The latest attack, the fifth in about a week, brings the number of people who have been killed in boat strikes by the U.S. military to at least 207 since the administration began targeting those it calls “narcoterrorists” in early September.
As with most of the military’s statements on strikes in the eastern Pacific Ocean and Caribbean Sea, U.S. Southern Command said it targeted the alleged drug traffickers along known smuggling routes. The military did not provide evidence that the vessel was ferrying drugs. A video posted on X showed a boat speeding through the water before bursting into flames.
U.S. Southern Command said in its post on X that the strike came at the direction of Gen. Francis L. Donovan, the top U.S. commander in Latin America. Donovan last week met with Cuban military leaders near the U.S. Navy base in Guantanamo Bay.
President Trump has said the U.S. is in “armed conflict” with cartels in Latin America and has justified the attacks as a necessary escalation to stem the flow of drugs into the United States and fatal overdoses claiming American lives. But his administration has offered little evidence to support its claims of killing “narcoterrorists.”
Critics have questioned the overall legality of the boat strikes as well as their effectiveness, in part because the fentanyl behind many fatal overdoses is typically trafficked to the U.S. over land from Mexico, where it is produced with chemicals imported from China and India.
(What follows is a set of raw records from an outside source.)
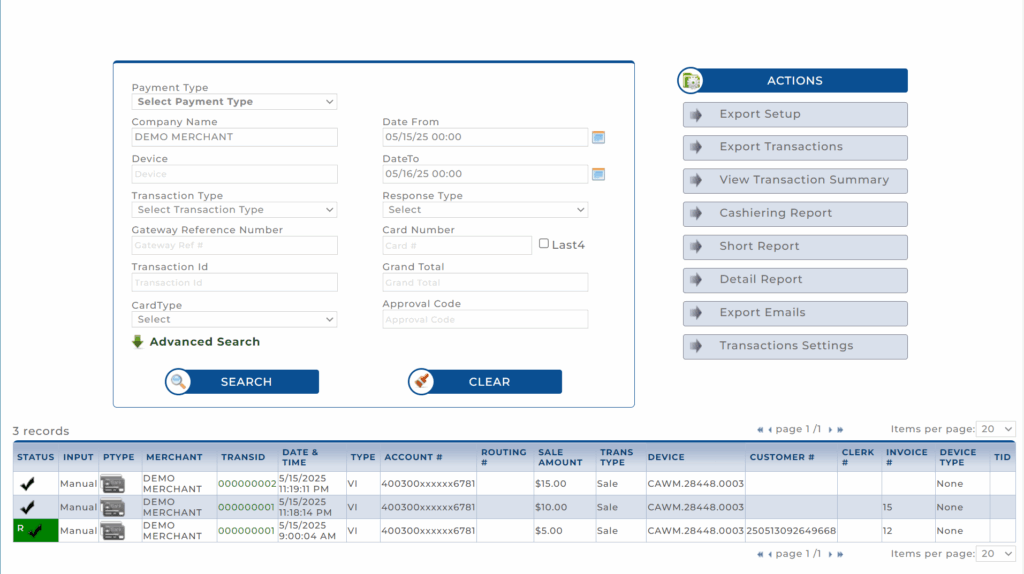1024x574 pixels.
Task: Open the DateTo calendar picker icon
Action: pyautogui.click(x=598, y=174)
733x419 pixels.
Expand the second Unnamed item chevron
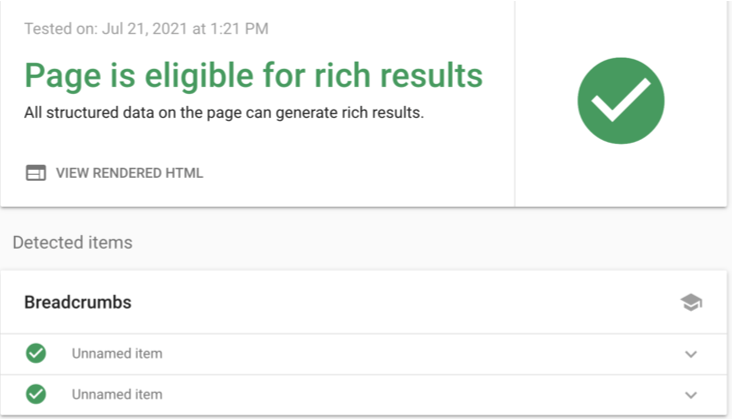pyautogui.click(x=691, y=395)
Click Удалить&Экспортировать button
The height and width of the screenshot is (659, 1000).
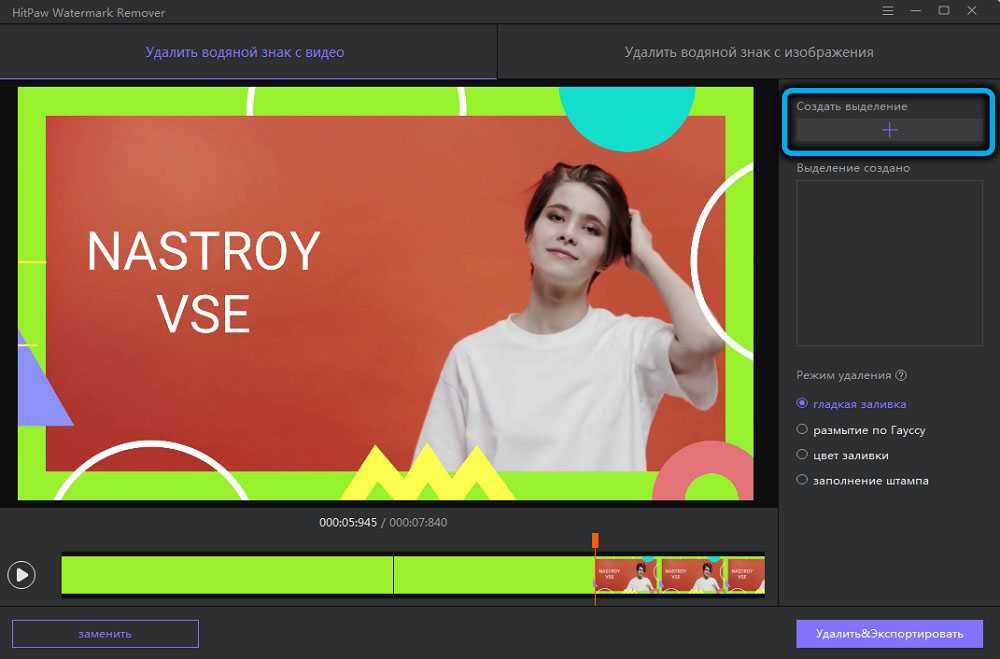[x=889, y=634]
The strikes have drawn intense scrutiny from some Democratic lawmakers and military legal scholars. The U.S. military’s first strike in early September drew particular concern from some lawmakers and those who study military law.
Two men on the boat initially survived the attack that killed nine others, and they were clinging to the wreckage when the vessel was struck again, killing them. The two survivors were waving overhead before they were killed, according to two sources familiar with a video that was shown to lawmakers.
The White House confirmed the follow-up strike, insisting it was done “in self-defense” to ensure the boat was destroyed and in accordance with the laws of armed conflict. But some legal scholars said a second strike killing survivors would have been illegal under any circumstance, armed conflict or not.
The Pentagon’s watchdog said in May that it plans to look into whether the U.S. military followed an established targeting framework when carrying out the strikes. However, the evaluation is focused specifically on what’s known as the six-phase Joint Targeting Cycle and not on the legality of the strikes, the inspector general’s office said.
To date, only three people are known to have survived strikes and then been rescued. Two were rescued from a “narco sub” accused of carrying drugs in October and later returned to their home countries of Ecuador and Colombia.
In March, the U.S. Coast Guard said it recovered a survivor of a strike that killed two others and transferred the survivor to Costa Rican authorities.